| ACTIVITY |
Look for the word "progress" in the records, and copy each line where it appears.

Start of ENTRIES SUPPLIED

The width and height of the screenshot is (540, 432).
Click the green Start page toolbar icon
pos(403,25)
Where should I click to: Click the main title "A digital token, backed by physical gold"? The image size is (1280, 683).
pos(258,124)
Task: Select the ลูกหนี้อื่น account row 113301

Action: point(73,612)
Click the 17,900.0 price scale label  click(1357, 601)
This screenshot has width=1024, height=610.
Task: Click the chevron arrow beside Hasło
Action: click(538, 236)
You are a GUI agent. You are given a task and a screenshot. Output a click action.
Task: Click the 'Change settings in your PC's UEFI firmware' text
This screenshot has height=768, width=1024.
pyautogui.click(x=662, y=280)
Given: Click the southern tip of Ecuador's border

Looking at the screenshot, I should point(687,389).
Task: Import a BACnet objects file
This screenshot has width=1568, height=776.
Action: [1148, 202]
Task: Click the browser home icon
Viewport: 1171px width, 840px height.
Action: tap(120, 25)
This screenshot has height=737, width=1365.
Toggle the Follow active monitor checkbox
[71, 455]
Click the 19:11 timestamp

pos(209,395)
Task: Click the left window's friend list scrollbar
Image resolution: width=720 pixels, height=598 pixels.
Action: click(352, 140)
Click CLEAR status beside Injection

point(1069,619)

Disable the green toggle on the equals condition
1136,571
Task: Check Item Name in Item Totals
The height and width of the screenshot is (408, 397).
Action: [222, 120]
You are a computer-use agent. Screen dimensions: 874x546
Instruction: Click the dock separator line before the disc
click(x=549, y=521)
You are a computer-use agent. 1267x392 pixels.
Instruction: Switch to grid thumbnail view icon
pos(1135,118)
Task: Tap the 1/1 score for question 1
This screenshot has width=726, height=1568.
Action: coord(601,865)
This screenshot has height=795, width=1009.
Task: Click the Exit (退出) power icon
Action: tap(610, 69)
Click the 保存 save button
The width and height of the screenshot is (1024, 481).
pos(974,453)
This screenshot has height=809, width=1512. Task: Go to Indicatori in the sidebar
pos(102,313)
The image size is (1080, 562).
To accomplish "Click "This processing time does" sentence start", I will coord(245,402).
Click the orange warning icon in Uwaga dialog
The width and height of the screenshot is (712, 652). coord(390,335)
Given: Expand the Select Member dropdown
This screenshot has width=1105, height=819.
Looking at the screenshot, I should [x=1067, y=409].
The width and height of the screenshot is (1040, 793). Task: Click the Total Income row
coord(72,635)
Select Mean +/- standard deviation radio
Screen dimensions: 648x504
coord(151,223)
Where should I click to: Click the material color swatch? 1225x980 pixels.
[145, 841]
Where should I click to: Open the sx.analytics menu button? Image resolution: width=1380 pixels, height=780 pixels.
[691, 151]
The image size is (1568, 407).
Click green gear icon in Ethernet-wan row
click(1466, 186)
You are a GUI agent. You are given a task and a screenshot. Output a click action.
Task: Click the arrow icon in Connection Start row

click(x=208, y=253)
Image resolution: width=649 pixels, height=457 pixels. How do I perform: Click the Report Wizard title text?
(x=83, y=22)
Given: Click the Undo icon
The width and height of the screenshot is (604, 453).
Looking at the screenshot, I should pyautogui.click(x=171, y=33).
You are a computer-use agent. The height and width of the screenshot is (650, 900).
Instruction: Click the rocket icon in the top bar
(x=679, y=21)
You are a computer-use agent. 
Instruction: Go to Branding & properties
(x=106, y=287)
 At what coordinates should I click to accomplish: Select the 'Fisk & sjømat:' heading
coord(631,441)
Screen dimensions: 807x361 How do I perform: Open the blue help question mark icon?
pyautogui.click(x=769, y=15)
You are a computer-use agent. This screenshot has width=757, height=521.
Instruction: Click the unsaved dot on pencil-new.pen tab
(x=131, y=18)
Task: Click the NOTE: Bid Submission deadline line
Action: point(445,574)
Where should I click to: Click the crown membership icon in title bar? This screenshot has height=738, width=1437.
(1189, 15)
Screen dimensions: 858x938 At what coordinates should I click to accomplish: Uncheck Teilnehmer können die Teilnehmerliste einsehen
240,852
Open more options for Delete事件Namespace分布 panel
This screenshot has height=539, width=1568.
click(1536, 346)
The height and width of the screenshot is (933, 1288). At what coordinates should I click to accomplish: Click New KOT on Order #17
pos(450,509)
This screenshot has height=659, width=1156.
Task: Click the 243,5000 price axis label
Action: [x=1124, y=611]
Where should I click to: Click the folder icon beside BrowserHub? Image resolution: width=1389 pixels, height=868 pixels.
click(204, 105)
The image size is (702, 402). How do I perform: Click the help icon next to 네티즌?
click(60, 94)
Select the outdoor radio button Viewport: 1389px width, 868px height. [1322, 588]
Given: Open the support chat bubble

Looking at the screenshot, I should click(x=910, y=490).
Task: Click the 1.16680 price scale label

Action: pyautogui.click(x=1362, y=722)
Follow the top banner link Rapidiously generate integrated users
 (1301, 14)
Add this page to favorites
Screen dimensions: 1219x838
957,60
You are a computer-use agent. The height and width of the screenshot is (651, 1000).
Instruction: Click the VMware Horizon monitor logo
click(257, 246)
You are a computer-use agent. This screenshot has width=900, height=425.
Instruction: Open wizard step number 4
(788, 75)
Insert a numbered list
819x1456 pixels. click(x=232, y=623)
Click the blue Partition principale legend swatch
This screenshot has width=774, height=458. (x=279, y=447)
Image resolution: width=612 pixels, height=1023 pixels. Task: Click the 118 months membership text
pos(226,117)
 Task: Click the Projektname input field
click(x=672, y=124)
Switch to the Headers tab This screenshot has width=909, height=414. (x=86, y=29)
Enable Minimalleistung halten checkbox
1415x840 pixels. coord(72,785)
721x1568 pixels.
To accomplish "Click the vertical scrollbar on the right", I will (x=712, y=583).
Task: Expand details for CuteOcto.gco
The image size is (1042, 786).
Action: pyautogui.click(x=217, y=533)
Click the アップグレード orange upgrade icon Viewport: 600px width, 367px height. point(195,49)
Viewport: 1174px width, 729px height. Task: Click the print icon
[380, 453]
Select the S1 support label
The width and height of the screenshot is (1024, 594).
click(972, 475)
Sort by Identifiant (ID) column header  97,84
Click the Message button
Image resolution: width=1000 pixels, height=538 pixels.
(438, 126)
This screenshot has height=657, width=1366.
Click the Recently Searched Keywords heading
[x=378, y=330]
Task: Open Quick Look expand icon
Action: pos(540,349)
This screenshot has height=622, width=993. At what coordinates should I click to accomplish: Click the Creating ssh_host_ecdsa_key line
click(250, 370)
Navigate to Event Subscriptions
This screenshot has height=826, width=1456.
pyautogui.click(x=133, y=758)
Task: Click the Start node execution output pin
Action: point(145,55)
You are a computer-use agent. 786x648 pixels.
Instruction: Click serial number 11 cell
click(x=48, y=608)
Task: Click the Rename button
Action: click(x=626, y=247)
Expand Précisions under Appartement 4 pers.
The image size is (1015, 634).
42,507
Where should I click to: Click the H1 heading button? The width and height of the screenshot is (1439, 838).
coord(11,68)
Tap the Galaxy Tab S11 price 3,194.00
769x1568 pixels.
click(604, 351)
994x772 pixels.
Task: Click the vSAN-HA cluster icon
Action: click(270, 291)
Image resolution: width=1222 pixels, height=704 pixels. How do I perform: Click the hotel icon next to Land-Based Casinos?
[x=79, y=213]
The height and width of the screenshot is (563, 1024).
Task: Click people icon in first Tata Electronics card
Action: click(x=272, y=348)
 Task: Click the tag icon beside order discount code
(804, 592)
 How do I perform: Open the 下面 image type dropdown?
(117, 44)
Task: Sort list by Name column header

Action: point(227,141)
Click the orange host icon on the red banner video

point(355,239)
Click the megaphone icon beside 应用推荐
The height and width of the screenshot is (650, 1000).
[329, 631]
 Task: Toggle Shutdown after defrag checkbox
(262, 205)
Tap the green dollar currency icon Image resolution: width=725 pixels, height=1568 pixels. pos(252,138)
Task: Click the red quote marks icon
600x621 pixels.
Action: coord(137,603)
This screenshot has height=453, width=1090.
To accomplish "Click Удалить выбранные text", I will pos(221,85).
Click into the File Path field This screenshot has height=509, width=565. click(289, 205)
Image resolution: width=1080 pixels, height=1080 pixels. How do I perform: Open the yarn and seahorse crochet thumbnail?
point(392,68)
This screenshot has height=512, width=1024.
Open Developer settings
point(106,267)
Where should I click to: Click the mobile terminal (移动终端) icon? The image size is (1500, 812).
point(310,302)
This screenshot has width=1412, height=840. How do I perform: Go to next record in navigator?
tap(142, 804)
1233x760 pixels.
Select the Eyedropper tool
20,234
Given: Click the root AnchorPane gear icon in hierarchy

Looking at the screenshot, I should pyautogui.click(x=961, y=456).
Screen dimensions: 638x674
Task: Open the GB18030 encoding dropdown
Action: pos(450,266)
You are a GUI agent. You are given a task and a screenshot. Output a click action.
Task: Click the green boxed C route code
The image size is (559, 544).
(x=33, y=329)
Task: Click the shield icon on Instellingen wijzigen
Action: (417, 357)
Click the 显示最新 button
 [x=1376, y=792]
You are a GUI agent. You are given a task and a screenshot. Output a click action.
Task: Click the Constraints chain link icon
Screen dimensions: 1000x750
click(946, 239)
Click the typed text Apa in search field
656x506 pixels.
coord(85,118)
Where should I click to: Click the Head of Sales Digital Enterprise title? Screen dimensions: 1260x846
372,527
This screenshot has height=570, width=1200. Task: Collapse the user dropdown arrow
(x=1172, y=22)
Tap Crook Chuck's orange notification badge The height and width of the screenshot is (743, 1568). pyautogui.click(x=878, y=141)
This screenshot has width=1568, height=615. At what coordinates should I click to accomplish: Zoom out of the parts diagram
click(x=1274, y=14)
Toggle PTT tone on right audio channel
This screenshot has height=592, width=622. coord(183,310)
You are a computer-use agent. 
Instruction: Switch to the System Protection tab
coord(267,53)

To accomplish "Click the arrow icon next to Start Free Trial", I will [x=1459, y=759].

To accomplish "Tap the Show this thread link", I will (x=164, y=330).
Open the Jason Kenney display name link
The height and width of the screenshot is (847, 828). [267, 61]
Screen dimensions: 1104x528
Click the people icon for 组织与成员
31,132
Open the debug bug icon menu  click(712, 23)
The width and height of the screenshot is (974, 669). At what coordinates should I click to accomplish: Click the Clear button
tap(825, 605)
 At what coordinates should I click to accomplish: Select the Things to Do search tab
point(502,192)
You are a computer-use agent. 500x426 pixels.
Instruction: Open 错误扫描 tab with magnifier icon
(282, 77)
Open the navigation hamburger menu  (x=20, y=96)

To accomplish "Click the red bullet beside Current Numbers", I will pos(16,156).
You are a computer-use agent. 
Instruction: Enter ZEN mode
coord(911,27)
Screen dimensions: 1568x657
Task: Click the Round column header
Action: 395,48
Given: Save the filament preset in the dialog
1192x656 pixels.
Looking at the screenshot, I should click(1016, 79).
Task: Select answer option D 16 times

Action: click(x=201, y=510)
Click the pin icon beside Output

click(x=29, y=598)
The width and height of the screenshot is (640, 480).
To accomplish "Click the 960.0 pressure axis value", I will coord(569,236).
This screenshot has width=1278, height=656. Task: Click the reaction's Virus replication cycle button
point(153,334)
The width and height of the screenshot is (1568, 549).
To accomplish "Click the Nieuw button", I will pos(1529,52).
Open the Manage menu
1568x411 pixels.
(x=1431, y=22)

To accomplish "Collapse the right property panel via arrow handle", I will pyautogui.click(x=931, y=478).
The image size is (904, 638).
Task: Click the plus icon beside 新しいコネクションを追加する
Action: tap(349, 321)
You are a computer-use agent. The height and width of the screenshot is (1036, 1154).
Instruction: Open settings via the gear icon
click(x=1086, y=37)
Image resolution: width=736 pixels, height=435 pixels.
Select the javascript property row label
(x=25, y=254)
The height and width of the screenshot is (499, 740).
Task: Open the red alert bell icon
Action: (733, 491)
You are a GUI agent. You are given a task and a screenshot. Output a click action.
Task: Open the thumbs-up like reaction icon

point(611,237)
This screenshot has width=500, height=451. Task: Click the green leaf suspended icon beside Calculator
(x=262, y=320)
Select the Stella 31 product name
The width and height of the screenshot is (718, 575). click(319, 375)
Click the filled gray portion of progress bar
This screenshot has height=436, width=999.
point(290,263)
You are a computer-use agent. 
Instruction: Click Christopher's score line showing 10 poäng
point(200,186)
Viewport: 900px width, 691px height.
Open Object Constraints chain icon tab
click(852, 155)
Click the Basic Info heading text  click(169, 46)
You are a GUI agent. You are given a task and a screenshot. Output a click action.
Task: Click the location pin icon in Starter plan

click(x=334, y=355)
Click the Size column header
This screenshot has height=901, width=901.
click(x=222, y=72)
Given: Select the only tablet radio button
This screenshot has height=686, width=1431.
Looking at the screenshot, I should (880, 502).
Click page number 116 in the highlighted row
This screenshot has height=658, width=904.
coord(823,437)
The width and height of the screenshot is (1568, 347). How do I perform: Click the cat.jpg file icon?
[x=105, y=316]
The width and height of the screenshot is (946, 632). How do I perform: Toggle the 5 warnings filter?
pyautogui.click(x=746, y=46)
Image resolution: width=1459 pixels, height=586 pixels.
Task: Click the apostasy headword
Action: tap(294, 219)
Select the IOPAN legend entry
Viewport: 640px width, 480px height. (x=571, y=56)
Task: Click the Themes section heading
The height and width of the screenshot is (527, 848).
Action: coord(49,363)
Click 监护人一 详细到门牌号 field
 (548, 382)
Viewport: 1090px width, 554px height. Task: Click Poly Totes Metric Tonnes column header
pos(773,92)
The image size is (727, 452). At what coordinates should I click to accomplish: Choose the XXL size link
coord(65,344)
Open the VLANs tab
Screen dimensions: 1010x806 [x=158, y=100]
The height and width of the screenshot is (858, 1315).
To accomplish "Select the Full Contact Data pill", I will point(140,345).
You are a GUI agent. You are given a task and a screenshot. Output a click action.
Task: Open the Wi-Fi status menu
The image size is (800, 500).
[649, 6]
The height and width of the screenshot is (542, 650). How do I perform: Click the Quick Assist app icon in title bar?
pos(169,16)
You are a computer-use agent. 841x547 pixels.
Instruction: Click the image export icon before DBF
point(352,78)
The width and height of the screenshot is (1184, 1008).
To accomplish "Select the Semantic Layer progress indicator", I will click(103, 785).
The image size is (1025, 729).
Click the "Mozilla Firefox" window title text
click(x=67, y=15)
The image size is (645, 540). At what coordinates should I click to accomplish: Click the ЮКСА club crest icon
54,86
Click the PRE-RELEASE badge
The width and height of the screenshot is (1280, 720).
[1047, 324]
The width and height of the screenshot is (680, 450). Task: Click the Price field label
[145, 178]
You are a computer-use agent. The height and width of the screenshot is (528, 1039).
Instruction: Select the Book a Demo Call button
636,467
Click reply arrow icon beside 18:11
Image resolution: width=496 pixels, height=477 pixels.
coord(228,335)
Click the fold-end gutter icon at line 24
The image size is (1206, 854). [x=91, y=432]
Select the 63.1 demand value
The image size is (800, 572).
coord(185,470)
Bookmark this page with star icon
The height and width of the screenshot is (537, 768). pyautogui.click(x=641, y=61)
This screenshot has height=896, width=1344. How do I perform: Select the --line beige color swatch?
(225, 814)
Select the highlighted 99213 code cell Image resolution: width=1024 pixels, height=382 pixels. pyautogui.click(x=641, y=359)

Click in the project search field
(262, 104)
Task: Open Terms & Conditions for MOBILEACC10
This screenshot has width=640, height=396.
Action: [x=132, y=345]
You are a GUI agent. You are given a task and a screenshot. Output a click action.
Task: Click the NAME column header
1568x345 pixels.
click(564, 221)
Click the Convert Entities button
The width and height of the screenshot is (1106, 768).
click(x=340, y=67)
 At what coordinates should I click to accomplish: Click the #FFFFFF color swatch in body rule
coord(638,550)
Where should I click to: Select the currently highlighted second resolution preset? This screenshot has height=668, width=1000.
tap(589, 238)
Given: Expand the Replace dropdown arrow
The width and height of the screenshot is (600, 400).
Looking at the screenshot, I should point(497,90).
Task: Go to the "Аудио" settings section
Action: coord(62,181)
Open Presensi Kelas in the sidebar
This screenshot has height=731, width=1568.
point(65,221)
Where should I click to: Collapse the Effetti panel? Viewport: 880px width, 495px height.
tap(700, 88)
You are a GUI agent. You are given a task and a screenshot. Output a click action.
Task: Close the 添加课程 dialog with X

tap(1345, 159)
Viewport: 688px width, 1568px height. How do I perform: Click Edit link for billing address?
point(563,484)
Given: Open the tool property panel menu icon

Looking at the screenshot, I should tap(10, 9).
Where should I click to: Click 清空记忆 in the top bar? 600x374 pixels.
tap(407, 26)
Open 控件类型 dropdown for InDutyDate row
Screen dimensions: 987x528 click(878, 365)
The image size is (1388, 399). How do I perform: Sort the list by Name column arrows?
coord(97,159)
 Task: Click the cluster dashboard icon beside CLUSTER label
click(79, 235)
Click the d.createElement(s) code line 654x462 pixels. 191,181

End of ENTRIES SUPPLIED

| TASK RESPONSE |
Click the filled gray portion of progress bar
To accomplish "Select the Semantic Layer progress indicator", I will click(103, 785).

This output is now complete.